Special note for alpha-glucosidase inhibitors: Patients on acarbose or miglitol must rescue with glucose (dextrose) specifically — sucrose absorption is delayed.
When a person with diabetes is sick (cold, flu, GI illness, infection), glucose can swing dramatically. Teach:
- Do not stop insulin — even if not eating. Basal insulin almost always continues. Adjust per provider sick-day plan.
- Check glucose every 3–4 hours (or per provider).
- Check ketones (urine or blood) if T1DM and glucose > 250 mg/dL.
- Hydrate — sip clear fluids; if unable to eat, take regular (non-diet) clear fluids in small amounts to provide some carbohydrate.
- Know when to call: persistent vomiting, glucose > 300, ketones moderate or large, signs of DKA (Kussmaul respirations, fruity breath, abdominal pain), altered mental status.
- If the patient takes an SGLT2 inhibitor (Jardiance, Farxiga, Invokana, etc.): follow the provider’s sick-day plan for temporary hold during acute illness, dehydration, or poor oral intake — and before scheduled procedures. Watch for euglycemic DKA: nausea, vomiting, abdominal pain, rapid breathing, or general malaise warrant evaluation even if the glucose isn’t very high. ADA convention is to stop most SGLT2 inhibitors ~3 days before scheduled surgery.
Every patient with diabetes should have a written sick-day plan personalized by their provider.
- Wash with warm (not hot) water; pat dry, especially between toes
- Inspect tops, bottoms, sides, and between toes (mirror or helper if needed)

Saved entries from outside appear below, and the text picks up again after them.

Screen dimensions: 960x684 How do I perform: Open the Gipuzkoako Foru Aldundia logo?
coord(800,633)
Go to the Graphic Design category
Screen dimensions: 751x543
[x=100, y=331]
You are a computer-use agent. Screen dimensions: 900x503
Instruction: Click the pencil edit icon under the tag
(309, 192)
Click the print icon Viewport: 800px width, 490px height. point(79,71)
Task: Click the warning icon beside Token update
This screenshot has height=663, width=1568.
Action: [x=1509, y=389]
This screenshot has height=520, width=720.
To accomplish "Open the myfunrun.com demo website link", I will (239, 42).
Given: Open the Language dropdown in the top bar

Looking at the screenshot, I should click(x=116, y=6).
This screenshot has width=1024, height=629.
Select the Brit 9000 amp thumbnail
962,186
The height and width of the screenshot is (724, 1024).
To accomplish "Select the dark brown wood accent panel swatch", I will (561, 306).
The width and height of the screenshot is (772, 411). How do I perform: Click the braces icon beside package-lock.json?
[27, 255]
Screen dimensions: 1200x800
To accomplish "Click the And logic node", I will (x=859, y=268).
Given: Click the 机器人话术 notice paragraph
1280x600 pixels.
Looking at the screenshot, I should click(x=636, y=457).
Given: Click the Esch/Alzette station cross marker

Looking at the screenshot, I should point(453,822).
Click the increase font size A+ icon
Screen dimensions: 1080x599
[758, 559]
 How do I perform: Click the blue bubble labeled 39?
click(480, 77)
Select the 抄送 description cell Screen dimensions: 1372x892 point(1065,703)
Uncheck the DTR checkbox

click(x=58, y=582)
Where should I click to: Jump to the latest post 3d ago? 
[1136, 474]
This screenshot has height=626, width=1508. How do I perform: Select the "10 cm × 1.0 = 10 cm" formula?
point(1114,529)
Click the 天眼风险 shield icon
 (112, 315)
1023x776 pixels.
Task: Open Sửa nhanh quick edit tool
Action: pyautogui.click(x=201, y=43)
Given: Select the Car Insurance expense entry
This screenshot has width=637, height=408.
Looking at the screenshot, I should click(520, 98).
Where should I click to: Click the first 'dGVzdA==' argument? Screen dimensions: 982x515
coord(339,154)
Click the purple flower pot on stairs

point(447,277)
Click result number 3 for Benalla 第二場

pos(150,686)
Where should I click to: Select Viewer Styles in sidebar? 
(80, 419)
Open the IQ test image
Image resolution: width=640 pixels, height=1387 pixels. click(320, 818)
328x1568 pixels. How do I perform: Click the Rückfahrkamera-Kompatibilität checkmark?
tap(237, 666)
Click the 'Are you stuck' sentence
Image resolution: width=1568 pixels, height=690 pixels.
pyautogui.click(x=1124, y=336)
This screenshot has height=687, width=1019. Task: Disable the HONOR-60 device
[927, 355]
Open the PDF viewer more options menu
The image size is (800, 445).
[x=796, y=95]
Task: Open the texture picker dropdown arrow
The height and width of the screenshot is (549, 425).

- Moisturize tops and bottoms (not between toes — fungal risk)
- Wear clean, dry socks
- Inspect shoes for foreign objects, rough seams, or wear before putting them on
- Never go barefoot, not even at home
- Trim toenails straight across; file rough edges
- Have a podiatrist trim if vision, dexterity, or sensation are limited
- Replace shoes when they show wear
- Remove shoes and socks
- Visually inspect skin, nails, deformities, footwear, and pulses as clinically indicated
- Comprehensive foot exam with 10-g monofilament, 128-Hz tuning fork (vibration), and full vascular and neurologic assessment
- Refer to podiatry for: prior ulcer, deformity (hammer toes, Charcot foot), peripheral artery disease, loss of protective sensation on monofilament screening, or any active foot lesion.